Scepticisme, sens commun et langage ordinaire : le difficile héritage du « furieux sens commun de Moore » dans la philosophie américaine contemporaine
Élise Domenach
Le but de cet article est de confronter des lectures divergentes de la
« Preuve de l’existence du monde extérieur » (1939) de Moore, afin de revenir sur le
type de réponse au scepticisme inaugurée par Moore pour la philosophie angloaméricaine contemporaine. Faut-il y voir la dernière tentative pour répondre au scepticisme de manière traditionnelle, une réponse inattentive aux contextes qui donnent leur
sens aux doutes du sceptique comme à nos prétentions ordinaires à la connaissance ?
Faut-il prendre au sérieux l’aveu d’échec de Moore lui-même, ou plutôt la conclusion
triomphante de la « Preuve » ? Nous proposons de suivre la piste ouverte par Clarke,
Cavell et Travis, d’une lecture de la « Preuve » qui fasse porter l’accent sur la vision
paradoxale de l’ordinaire que soutient la preuve de Moore.
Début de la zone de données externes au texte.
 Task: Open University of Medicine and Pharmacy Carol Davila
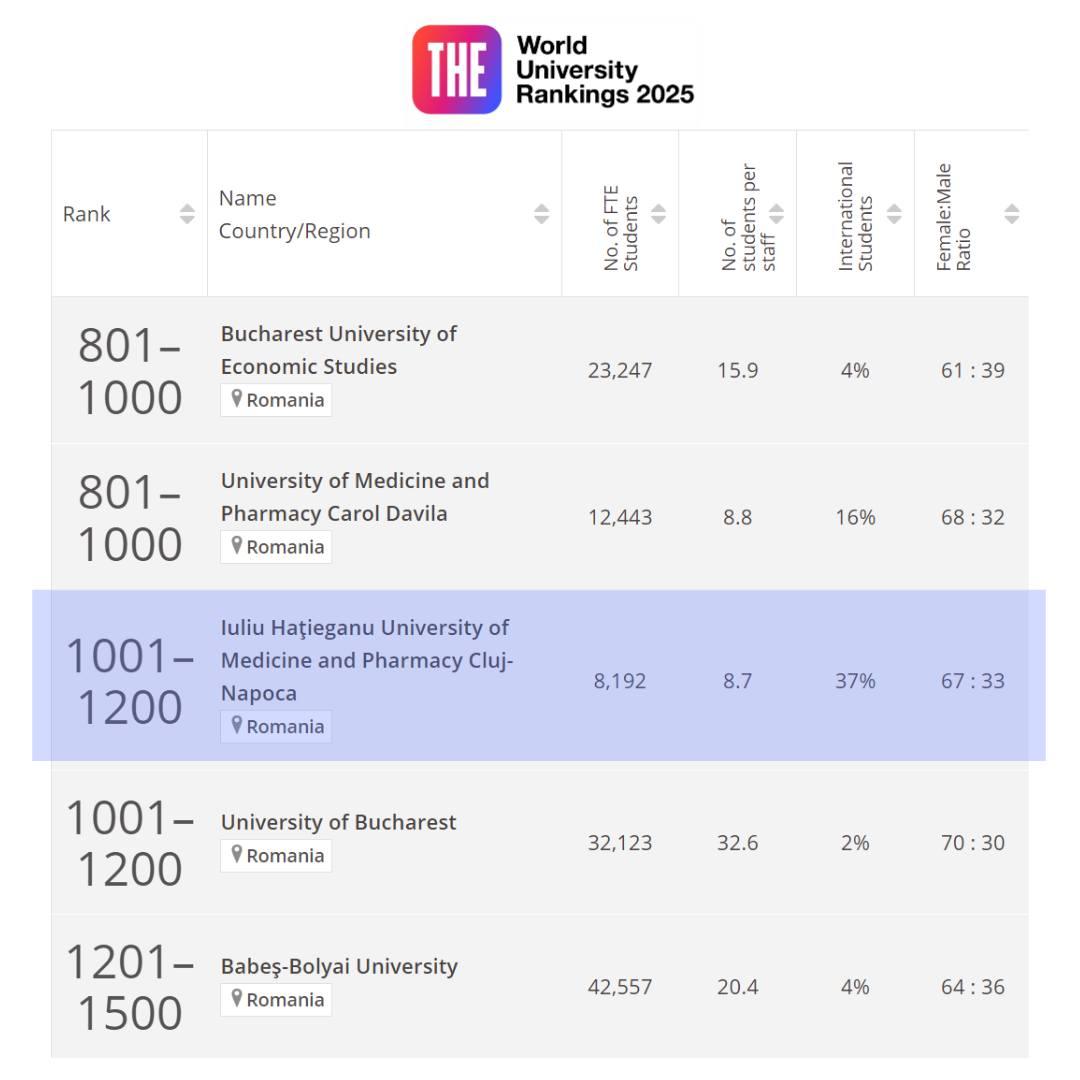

The aim of this paper is to confront various conflicting readings of
Moore’s « Proof of an External World » (1939) in order to rethink the kind of answer
to skepticism that Moore invents for contemporary Anglo-American philosophy. Should
one understand it as the last attempt to answer skepticism in a traditional way, i.e. as
not attending to the specific contexts that give sense to the sceptic’s doubts as well as
to our ordinary knowledge claims ? Should one take seriously Moore’s own avowal of
failure, or rather consider the triomphant conclusion of the « Proof » ? We offer to follow
the Clarke’s, Cavell’s and Travis’s lead, emphasizing the paradoxical vision of the
ordinary that sustains Moore’s proof.